Task directions:
Look below for the line containing "Click the ショップAで 直接購入 caption"; from there through the line containing "Set FilterPumpe N1", both lines included, please set down each line exactly and nothing else.

Data supplied:
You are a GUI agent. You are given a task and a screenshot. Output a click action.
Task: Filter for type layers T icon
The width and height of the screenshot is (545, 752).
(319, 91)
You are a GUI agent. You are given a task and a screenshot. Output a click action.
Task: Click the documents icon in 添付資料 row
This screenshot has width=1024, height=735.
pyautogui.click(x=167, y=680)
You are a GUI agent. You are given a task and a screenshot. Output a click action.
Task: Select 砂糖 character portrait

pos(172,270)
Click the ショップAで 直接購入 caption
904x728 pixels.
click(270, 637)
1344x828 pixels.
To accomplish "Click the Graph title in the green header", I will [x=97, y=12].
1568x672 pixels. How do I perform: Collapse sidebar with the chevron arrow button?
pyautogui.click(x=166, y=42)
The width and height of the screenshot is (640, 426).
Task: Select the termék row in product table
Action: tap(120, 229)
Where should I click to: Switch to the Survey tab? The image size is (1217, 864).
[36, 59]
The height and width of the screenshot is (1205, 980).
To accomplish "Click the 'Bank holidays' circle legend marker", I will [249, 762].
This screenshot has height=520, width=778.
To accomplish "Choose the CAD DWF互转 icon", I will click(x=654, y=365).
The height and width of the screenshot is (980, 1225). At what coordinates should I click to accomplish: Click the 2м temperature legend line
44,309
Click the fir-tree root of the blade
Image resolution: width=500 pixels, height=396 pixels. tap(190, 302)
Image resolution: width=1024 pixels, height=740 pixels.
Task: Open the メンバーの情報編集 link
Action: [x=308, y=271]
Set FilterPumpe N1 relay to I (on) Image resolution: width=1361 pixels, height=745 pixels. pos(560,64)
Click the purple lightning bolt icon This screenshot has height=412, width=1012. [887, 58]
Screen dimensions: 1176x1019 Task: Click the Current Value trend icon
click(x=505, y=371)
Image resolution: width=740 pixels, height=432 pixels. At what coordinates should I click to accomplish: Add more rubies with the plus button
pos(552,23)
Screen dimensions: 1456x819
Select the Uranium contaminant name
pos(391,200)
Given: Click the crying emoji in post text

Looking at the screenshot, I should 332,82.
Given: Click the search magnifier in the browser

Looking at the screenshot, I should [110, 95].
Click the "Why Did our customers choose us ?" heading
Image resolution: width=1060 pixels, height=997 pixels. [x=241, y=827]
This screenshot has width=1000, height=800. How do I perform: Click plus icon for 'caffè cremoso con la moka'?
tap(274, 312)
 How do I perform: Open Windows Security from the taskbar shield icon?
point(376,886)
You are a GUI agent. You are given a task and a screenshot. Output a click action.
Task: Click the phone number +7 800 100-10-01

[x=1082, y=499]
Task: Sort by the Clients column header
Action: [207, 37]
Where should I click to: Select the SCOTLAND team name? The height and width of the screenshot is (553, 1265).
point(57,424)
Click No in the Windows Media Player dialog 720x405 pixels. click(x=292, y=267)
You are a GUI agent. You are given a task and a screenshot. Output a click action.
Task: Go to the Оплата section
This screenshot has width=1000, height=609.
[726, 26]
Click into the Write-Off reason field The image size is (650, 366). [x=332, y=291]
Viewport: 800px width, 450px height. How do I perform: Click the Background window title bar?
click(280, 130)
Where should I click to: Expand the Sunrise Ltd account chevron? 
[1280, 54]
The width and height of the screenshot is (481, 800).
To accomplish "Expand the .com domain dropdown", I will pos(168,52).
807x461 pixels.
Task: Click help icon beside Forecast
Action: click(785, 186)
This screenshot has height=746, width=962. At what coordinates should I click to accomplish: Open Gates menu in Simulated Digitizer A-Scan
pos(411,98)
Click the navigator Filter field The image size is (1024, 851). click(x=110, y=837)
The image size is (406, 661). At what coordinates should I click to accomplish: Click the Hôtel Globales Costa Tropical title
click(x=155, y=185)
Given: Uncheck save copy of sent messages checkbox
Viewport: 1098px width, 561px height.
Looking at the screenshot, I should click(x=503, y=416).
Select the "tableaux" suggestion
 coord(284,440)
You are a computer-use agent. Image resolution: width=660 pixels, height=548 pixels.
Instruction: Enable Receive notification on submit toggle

Solution to this task:
Click the ショップAで 直接購入 caption
904x728 pixels.
click(270, 637)
1344x828 pixels.
To accomplish "Click the Graph title in the green header", I will [x=97, y=12].
1568x672 pixels. How do I perform: Collapse sidebar with the chevron arrow button?
pyautogui.click(x=166, y=42)
The width and height of the screenshot is (640, 426).
Task: Select the termék row in product table
Action: tap(120, 229)
Where should I click to: Switch to the Survey tab? The image size is (1217, 864).
[36, 59]
The height and width of the screenshot is (1205, 980).
To accomplish "Click the 'Bank holidays' circle legend marker", I will [249, 762].
This screenshot has height=520, width=778.
To accomplish "Choose the CAD DWF互转 icon", I will click(x=654, y=365).
The height and width of the screenshot is (980, 1225). At what coordinates should I click to accomplish: Click the 2м temperature legend line
44,309
Click the fir-tree root of the blade
Image resolution: width=500 pixels, height=396 pixels. tap(190, 302)
Image resolution: width=1024 pixels, height=740 pixels.
Task: Open the メンバーの情報編集 link
Action: [x=308, y=271]
Set FilterPumpe N1 relay to I (on) Image resolution: width=1361 pixels, height=745 pixels. pos(560,64)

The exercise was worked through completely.